1.6 A influência socialista e as mulheres

     Segundo Angela Davis, o partido socialista foi o único partido político a defender o a igualdade e o sufrágio das mulheres. Com ideais marxistas, o partido contava com nomes como Pauline Newman (1887 - 1986) e Rose Schneiderman (1882 - 1972). Ao longo do capítulo ela cita nomes como Lucy Parsons (1853 - 1942), Ella Reeve Bloor (1862 - 1951), Anita Whitney (1867 - 1955), Elizabeth Gurley Flynn (1890 - 1964), Claudia Jones (1915 - 1964). 

1.7 O racismo e suas consequências
 
    Nos penúltimos capítulos da obra Angela Davis trata do tema do racismo e suas consequências como o estupro de mulheres negras e falsas acusações de delitos de homens negros, sendo muitos, inocentes e linchados. Isso, segundo a filósofa, é efeito do racismo por parte das pessoas brancas. Nesse trecho ela traz a importância de analisar minuciosamente a violência sofrida pelas mulheres e homens negros "Nas fases iniciais do movimento antiestupro contemporâneo, poucas teóricas feministas analisaram com seriedade as circunstâncias particulares envolvendo as mulheres negras na condição de vítimas de estupro. O nó histórico que ata as mulheres negras (sistematicamente abusadas e violadas por homens brancos) aos homens negros (mutilados e assassinados devido à manipulação racista das acusações de estupro) apenas começou a ser reconhecido de modo significativo." (DAVIS, 2016, p. 189). Desse modo, foram criados muitos movimentos anti-linchamentos como as Cruzadas Contra os Linchamentos e Associação de Mulheres do Sul pela Prevenção de Linchamentos. Nas páginas que se seguem a filósofa aborda elementos do controle de natalidade, práticas abusivas de esterilização, direitos reprodutivos e métodos contraceptivos para as mulheres, sua preocupação envolve refletir sobre os direitos das mulheres, o aborto e como isso é abordado nas classes pobres da sociedade. Como curiosidade, é citado a também filósofa Rosa Luxemburgo (1871 - 1919).
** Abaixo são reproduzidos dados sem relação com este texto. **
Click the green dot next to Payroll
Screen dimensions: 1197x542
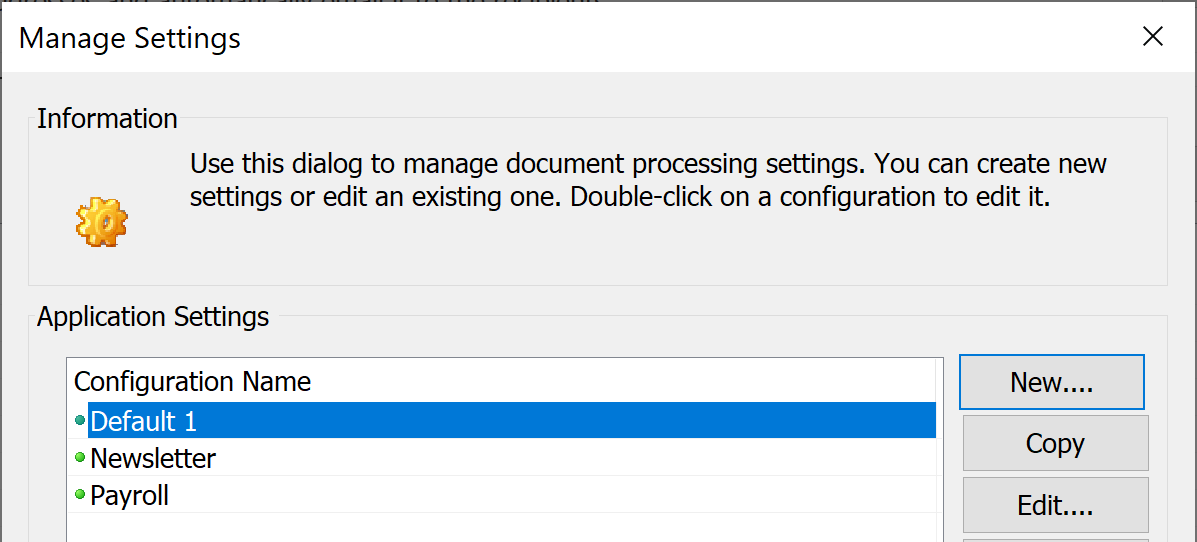pyautogui.click(x=80, y=495)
1.8 Sobre as tarefas domésticas

    No último capítulo da obra, a filósofa retrata os elementos da vida doméstica, onde ela diz que os trabalhos domésticos praticamente não são notados a menos que não sejam feitos e eles são muitos exaustivos para as mulheres, também é dito sobre o modelo de "dona de casa" e são feitas críticas ao sistema capitalista. Prosseguindo, é citado que "A nova consciência associada ao movimento de mulheres contemporâneo encorajou um número crescente de mulheres a reivindicar que seus companheiros ofereçam algum auxílio nesse trabalho penoso. Muitos homens já começaram a colaborar com suas parceiras em casa, alguns deles até devotando o mesmo tempo que elas aos afazeres domésticos. Mas quantos desses homens se libertaram da concepção de que as tarefas domésticas são “trabalho de mulher”? Quantos deles não caracterizariam suas atividades de limpeza da casa como uma “ajuda” às suas companheiras?" (DAVIS, 2016, p. 236). Esse fato apresentado por Angela permanece atual, muitos homens ainda possuem a visão de que a tarefa doméstica é atribuída apenas às mulheres. Em seguida, ela afirma "Em última análise, nem as mulheres nem os homens deveriam perder horas preciosas de vida em um trabalho que não é nem estimulante, nem criativo, nem produtivo." (DAVIS, 2016, p. 236). Logo, ela propõe a industrialização das tarefas domésticas e a independência feminina. 

CONCLUSÃO

     Diante do que foi exposto, é possível dizer que os argumentos apresentados por Angela Davis estão presentes nas pautas de debates feitos na sociedade no século XXI. Angela retrata exemplos vividos e lastimáveis dos fatos que a população negra enfrentou desde os tempos da escravidão até a época da publicação de sua obra no ano de 1981. Algumas reflexões feitas pela filósofa seguem em alta nos tempos atuais. Além dos aspectos já citados, a filósofa aborda a condição da mulher negra, desde a condição de escrava, trabalhadora às suas relações como mãe e mulher em busca de sua liberdade e seus direitos enquanto mulher. É abordado também o movimento sufragista feminino e a da perspectiva do movimento sufragista negro,  seus desafios e desejos por  respeito, sua busca por direitos sociais e políticos e o combate constante à segregação racial e a violência. Logo, o que a filósofa espera é que os movimentos em defesa dos direitos das mulheres preencham desde as classes baixas brancas, a classe média e população negra em geral. Não é indicado criar uma luta em que ocorra a segregação, mas sim unir todas essas causas em prol da igualdade e da liberdade.

Referências

DAVIS, Angela. Mulheres, Raça e Classe. São Paulo: Boitempo, 2016.


    





Comentários

  1. Muitas vezes achamos que conhecemos o que foi a escravidão, mas é um equivoco, Davis apresenta de forma clara e dolorosa na obra a cima comentada o que as mulheres negras e também os homens passaram. Poucas eram as mulheres negras que conseguiam trabalhar com os serviços domésticos, a maioria trabalhava de igual pra igual com seus companheiros nas lavouras. Percebesse ainda hoje a discriminação com a mulher negra.em comparação com a mulher branca da mesma classe social.Um povo que carrega de seus ancestrais a dor da escravidão, É necessário rever nossos conceitos, estamos no século XXI e a desigualdade, racismo, ainda é forte em muitos lugares do mundo.Quando há disputa por um emprego entre uma mulher branca e uma mulher negra, mesmo qualificada igualmente para tal, a mulher branca é contemplada, pois o racismo tira a chance de igualdade entre elas. A luta segue em prol das mulheres negras,

    Parabéns, a obra foi muito bem comentada, faz com que se conheça Angela Davis e o que porque de sua luta.